-------- Passage for review --------

E. What State Provisions Are Not Part of the Codification?

    Some provisions of Idaho's hazardous waste management program are 
not part of the federally authorized State program. These non-
authorized provisions include:
    (1) Provisions that are not part of the RCRA subtitle C program 
because they are ``broader in scope'' than RCRA subtitle C (see 40 CFR 
271.1(i));
    (2) Federal rules for which Idaho is not authorized, but which have 
been incorporated into the State regulations because of the way the 
State adopted federal regulations by reference;
    (3) State procedural and enforcement authorities which are 
necessary to establish the ability of the program to enforce compliance 
but which do not supplant the Federal statutory enforcement and 
procedural authorities.
    State provisions that are ``broader in scope'' than the federal 
program are not incorporated by reference in 40 CFR part 272. For 
reference and clarity, 40 CFR 272.651(b)(3) currently lists the Idaho 
regulatory provisions which are ``broader in scope'' than the federal 
program and which are not part of the authorized program being 
incorporated by reference. This action updates that list for ``broader 
in scope'' provisions EPA identified in recent authorization actions 
for revisions to the State program. While ``broader in scope'' 
provisions are not part of the authorized program and cannot be 
enforced by EPA, the State may enforce such provisions under State law.

F. What Will Be the Effect of Codification on Federal HSWA 
Requirements?

    With respect to any requirement(s) pursuant to the Hazardous and 
Solid Waste Amendments of 1984 (HSWA) for which the State has not yet 
been authorized and which EPA has identified as taking effect 
immediately in States with authorized hazardous waste management 
programs, EPA will enforce those Federal HSWA standards until the State 
is authorized for those provisions.
    The Codification does not affect Federal HSWA requirements for 
which

[[Page 20343]]

the State is not authorized. EPA has authority to implement HSWA 
requirements in all States, including States with authorized hazardous 
waste management programs, until the States become authorized for such 
requirements or prohibitions unless EPA has identified the HSWA 
requirement(s) as an optional or as a less stringent requirement of the 
Federal program. A HSWA requirement or prohibition, unless identified 
by EPA as optional or as less stringent, supersedes any less stringent 
or inconsistent State provision which may have been previously 
authorized by EPA (50 FR 28702, July 15, 1985).

-------- Supplied entries --------

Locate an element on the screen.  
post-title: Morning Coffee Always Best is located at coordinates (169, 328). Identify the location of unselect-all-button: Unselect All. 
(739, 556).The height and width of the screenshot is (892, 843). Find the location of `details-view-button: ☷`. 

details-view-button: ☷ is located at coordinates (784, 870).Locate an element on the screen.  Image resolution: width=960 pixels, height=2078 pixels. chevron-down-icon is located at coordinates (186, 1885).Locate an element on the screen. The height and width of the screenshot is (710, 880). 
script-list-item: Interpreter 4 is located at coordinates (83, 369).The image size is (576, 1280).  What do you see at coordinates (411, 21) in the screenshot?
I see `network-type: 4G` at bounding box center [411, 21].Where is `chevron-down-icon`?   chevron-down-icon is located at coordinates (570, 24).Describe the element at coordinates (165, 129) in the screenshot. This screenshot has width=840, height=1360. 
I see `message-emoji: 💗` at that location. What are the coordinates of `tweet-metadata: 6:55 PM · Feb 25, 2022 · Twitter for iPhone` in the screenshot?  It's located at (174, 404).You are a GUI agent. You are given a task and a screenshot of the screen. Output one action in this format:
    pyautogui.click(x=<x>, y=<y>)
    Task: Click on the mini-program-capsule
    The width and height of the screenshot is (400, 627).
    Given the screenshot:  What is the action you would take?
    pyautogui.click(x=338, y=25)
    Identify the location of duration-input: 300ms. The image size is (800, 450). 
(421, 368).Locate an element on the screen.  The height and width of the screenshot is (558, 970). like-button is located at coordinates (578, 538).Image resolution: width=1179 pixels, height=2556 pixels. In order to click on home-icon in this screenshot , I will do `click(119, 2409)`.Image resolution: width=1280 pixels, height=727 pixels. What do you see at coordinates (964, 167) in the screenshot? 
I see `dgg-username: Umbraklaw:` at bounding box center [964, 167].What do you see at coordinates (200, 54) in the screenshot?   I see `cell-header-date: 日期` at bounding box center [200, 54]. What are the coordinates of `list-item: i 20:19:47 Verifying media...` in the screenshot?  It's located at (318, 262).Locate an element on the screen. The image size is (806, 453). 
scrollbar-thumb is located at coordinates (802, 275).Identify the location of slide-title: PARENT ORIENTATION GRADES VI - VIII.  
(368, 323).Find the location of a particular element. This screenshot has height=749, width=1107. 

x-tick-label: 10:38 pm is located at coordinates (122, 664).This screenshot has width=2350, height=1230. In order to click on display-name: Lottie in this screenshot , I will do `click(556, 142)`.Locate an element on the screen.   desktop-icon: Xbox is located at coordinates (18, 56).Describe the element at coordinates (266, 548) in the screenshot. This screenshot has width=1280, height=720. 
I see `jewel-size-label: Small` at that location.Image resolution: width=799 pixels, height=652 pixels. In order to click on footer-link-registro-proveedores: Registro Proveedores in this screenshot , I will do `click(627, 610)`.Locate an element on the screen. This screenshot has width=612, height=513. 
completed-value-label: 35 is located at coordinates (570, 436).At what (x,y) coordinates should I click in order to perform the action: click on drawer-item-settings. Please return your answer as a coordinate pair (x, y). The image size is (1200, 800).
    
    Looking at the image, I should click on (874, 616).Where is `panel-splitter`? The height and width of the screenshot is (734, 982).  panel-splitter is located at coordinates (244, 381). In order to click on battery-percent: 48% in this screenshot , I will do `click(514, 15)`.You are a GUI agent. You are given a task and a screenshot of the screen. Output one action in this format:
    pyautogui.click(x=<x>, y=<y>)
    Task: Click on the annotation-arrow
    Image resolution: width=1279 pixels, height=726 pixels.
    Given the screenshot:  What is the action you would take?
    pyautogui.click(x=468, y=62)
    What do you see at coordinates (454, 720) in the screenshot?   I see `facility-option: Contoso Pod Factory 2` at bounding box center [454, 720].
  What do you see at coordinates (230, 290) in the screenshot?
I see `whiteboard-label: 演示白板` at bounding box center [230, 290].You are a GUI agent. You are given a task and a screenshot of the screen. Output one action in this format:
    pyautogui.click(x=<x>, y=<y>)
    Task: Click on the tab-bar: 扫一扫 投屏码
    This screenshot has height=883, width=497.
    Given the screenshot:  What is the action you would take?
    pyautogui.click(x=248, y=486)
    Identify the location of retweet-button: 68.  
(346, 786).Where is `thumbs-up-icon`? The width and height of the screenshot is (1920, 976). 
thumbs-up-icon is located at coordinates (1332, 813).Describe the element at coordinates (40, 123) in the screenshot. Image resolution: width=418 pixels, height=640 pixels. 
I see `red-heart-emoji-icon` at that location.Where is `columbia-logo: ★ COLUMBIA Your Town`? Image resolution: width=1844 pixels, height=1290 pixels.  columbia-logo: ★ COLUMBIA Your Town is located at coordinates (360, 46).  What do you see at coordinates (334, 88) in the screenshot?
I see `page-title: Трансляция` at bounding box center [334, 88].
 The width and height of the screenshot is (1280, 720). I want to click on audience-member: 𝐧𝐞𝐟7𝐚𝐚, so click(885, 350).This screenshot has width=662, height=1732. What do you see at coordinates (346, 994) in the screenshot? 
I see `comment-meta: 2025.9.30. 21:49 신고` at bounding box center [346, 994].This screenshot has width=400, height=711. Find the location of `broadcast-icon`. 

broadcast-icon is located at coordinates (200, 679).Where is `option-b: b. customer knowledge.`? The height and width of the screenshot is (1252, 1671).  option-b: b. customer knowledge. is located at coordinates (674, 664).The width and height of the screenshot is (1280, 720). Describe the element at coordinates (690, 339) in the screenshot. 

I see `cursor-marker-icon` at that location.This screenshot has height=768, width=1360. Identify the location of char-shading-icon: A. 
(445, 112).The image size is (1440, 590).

--------

*Task set*
A. In the Idaho codification passage, which section currently lists the Idaho provisions that are "broader in scope" than the federal program?
B. Please set down the part of the Idaho codification passage that opens with the words containing "With respect to" and closes with "for those provisions.", with no changes.

*Responses to the tasks*
A. 40 CFR 272.651(b)(3)

B.
With respect to any requirement(s) pursuant to the Hazardous and 
Solid Waste Amendments of 1984 (HSWA) for which the State has not yet 
been authorized and which EPA has identified as taking effect 
immediately in States with authorized hazardous waste management 
programs, EPA will enforce those Federal HSWA standards until the State 
is authorized for those provisions.